SUPPLIED RECORDS:
···
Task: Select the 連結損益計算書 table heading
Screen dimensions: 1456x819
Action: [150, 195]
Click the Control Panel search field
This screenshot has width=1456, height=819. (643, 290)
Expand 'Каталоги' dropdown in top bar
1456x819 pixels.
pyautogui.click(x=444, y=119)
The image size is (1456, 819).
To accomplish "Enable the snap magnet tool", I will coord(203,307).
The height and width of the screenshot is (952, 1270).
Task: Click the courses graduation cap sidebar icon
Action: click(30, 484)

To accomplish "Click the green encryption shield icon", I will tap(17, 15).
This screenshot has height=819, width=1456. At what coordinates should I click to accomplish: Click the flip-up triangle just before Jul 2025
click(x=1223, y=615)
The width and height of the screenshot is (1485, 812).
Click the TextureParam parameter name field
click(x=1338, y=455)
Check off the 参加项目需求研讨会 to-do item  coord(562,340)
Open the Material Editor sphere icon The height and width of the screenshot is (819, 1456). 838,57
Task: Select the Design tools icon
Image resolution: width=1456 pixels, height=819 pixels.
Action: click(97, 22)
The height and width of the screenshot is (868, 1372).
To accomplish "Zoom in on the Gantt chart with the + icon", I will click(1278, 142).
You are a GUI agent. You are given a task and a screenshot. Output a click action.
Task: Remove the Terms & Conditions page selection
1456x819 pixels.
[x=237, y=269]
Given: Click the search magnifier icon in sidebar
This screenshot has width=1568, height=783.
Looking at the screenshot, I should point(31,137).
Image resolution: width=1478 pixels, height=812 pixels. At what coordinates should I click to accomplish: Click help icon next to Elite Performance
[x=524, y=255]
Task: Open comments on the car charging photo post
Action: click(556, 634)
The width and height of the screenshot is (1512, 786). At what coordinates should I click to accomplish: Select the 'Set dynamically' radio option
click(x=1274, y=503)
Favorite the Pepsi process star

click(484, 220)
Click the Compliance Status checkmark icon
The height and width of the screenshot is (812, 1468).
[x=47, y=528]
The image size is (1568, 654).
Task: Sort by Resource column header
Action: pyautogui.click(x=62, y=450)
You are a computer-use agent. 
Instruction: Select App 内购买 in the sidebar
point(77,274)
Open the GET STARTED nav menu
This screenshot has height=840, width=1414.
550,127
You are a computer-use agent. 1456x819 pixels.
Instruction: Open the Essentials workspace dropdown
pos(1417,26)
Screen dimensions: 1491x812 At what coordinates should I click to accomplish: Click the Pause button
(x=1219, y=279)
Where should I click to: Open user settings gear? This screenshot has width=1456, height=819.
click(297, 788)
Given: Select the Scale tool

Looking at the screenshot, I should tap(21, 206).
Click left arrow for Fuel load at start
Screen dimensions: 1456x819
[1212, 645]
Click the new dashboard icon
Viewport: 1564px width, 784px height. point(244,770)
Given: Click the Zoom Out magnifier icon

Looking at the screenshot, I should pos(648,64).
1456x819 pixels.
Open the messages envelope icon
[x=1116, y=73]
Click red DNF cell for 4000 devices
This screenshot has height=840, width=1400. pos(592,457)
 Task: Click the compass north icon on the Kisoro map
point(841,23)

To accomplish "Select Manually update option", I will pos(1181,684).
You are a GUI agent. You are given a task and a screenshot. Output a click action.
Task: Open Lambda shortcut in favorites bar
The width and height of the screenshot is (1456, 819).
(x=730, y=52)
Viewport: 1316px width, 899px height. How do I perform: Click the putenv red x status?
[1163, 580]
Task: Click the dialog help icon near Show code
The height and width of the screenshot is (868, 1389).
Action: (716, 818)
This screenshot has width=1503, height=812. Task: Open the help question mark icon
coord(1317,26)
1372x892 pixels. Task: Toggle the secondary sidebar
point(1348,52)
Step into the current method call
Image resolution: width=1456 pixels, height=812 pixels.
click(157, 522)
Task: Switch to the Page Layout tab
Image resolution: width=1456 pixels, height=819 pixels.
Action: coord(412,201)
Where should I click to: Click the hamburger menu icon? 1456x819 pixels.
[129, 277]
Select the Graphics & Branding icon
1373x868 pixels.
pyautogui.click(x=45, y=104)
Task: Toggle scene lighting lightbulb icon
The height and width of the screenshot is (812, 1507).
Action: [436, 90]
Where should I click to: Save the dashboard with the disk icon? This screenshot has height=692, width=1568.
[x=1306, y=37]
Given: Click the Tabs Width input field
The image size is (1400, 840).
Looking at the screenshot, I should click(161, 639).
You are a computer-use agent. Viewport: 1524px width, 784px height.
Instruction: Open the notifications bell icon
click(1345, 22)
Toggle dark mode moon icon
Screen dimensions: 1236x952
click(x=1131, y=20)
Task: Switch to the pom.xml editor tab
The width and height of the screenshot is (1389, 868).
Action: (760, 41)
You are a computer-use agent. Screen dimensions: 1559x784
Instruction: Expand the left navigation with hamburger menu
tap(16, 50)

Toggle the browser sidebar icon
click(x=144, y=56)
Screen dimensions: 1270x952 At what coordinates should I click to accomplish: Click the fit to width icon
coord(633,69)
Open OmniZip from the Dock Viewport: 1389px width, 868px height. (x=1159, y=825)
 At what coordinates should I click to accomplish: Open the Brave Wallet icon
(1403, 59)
···
Find all lines in the records that hold the word "agent". Copy them.

You are a GUI agent. You are given a task and a screenshot. Output a click action.
You are a computer-use agent. 
You are a computer-use agent. 1456x819 pixels.
You are a GUI agent. You are given a task and a screenshot. Output a click action.
You are a computer-use agent. Viewport: 1524px width, 784px height.
You are a computer-use agent. Screen dimensions: 1559x784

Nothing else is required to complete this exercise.